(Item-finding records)
= = = = =
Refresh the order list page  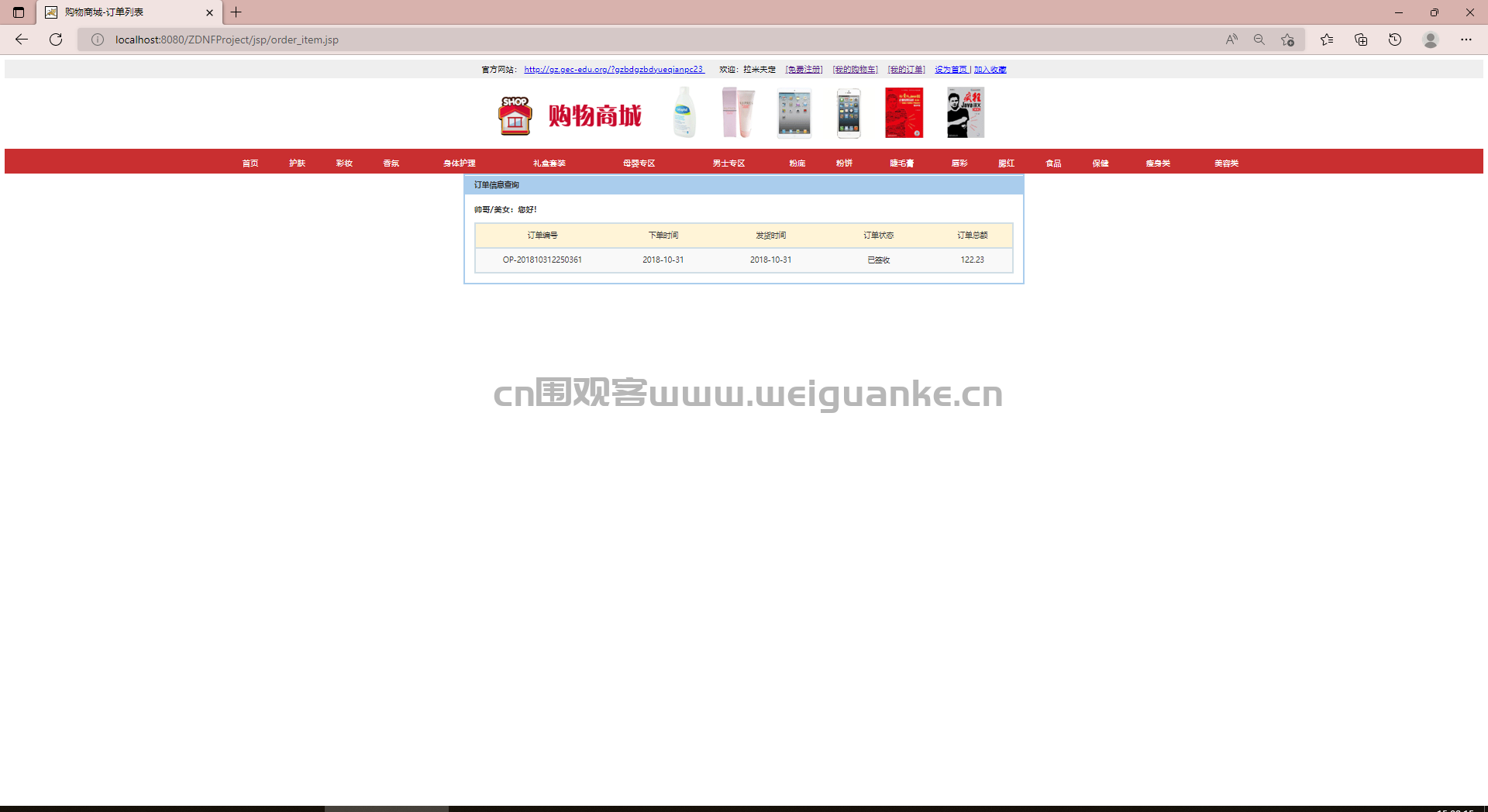coord(56,40)
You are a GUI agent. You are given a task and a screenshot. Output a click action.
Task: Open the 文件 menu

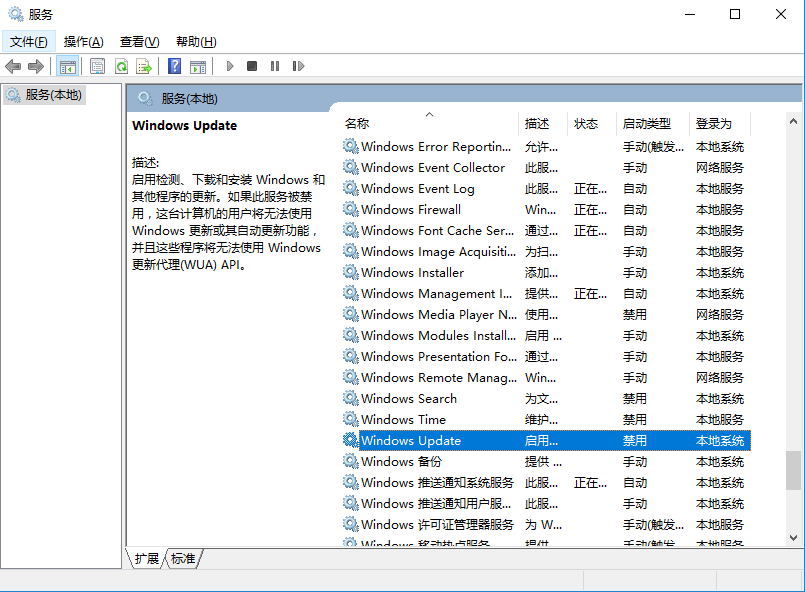click(28, 41)
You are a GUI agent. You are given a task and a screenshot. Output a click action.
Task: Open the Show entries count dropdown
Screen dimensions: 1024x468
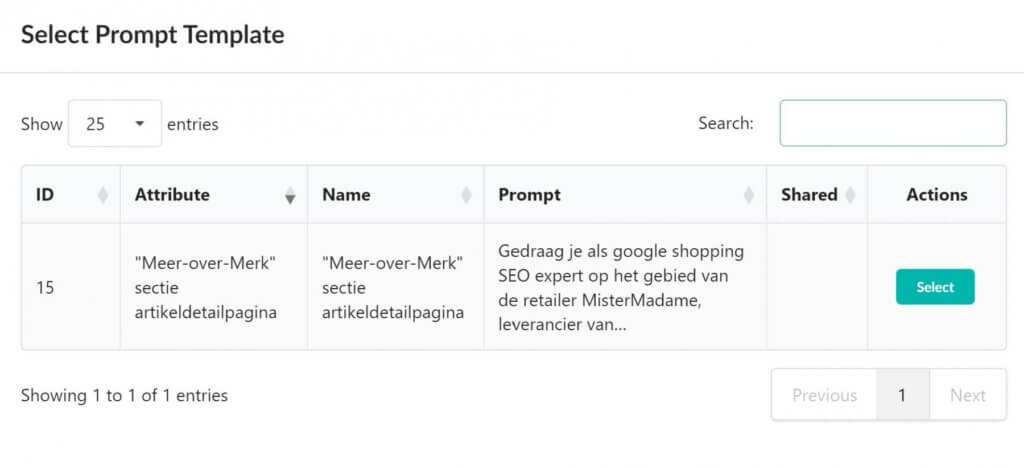[x=114, y=124]
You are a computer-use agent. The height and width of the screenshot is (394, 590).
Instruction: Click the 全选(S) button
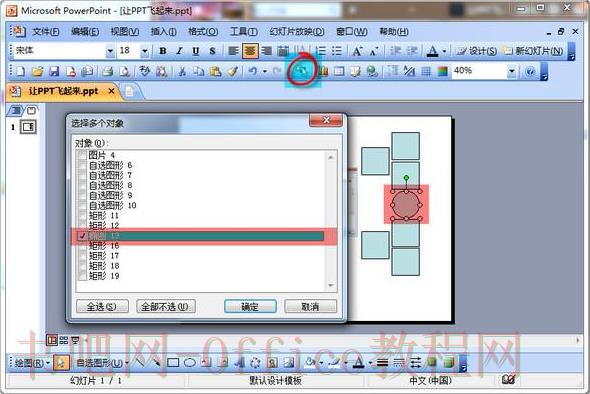pos(102,306)
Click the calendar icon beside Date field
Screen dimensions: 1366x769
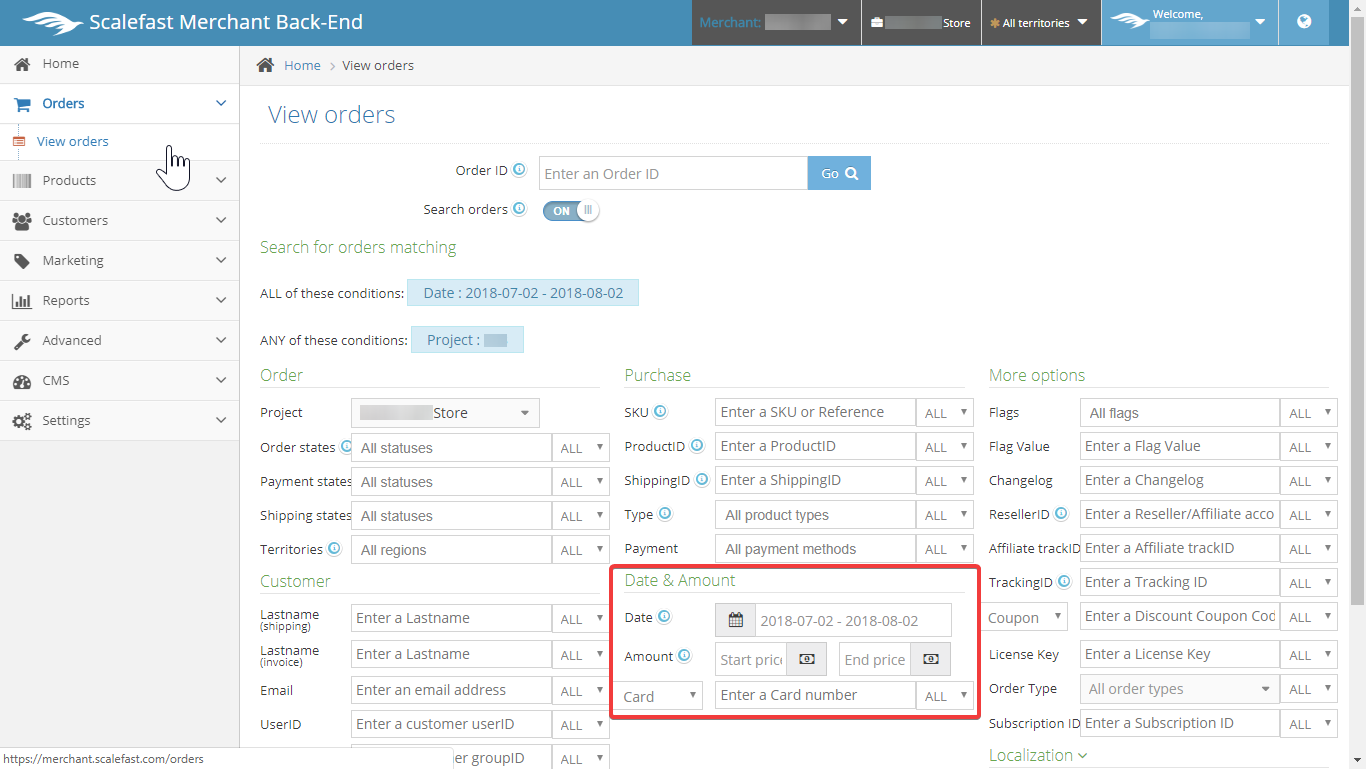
= = = = =
Direction: Pull out every line of the material above that contains the string "dimensions", and treat uppercase and lowercase letters as different.

Response to this exercise:
Screen dimensions: 1024x468
Screen dimensions: 1366x769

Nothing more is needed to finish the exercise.